▶ _What you are asked to do_
Answer these questions about the forum thread on the EPYC 9224 and H100 boot problem:
(a) Which kernel version did the poster install before getting stuck at boot?
(b) What error does the log show?
(c) Per the Deployment Guide, what should the SEV-ES ASID space limit be set to?

(AMD EPYC 9224+H100) Stuck in booting

Motherboard: gigabyte G493-ZB2 (G493-ZB2 (rev. AAP1) | GPU Servers - GIGABYTE Korea)
OS: Ubuntu 22.04 server
CPU: AMD EPYC 9224
RAM: 64G / SSD: 2T

Hi there,
I was trying to do confidential computing with H100.

But, based on the Confidential Computing Deployment Guide(https://docs.nvidia.com/confidential-computing-deployment-guide.pdf), I succssed until installing the Host OS (i.e., 5.19 snp-aware kernel).

But, I was stuck on the booting after installing the 5.19 kernel.

So, I was trting to figure out what’s problem in, and then found out that when I changed SMEE mode in BIOS back to ‘Auto’ (default value), it works.

My gigabyte BIOS has following options about SEV-SNP,

SMEE (default Auto)
SEV-ES ASID Space Limit (default 1)
SNP Memory Coveragy (default Auto)

IOMMU (default Enabled)
SEV-SNP support (default Auto)

How to fix it?
Thanks in advance.

stuck on screenshot

The log shows SEV-SNP: failed to INIT error 0x3.

Could you boot the VM without H100 using the BIOS configuration listed in the guide (turn to “on”)?

Hi @Yifan-Tan ,

This is the host machine, not VM.

In that case, you also say that removing H100 from the machine physically?

Oh, my mistake.

It is probably the issue of AMD SEV. Issues · AMDESE/AMDSEV · GitHub has plenty of similar issues for error 0x3.

I guess it is not the issue of H100. You could exclude H100’s problem by not installing (or uninstalling) nvidia driver on the host.

Per the Deployment Guide, we want to have these options configured specifically, not on “Auto” (as I see you have set):

  • SEV ASID Count → 509 ASIDs
  • SEV-ES ASID space Limit Control → Manual
  • SEV-ES ASID space limit → 100
  • SNP Memory Coverage → Enabled
  • SMEE → Enabled
  • SEV-SNP Support → Enabled
  • IOMMU → Enabled

▶ _Data block_
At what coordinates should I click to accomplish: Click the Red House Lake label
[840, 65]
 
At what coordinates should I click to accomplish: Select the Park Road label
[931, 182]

▶ _Output of the exercise_
(a) The 5.19 SNP-aware kernel
(b) SEV-SNP: failed to INIT error 0x3
(c) 100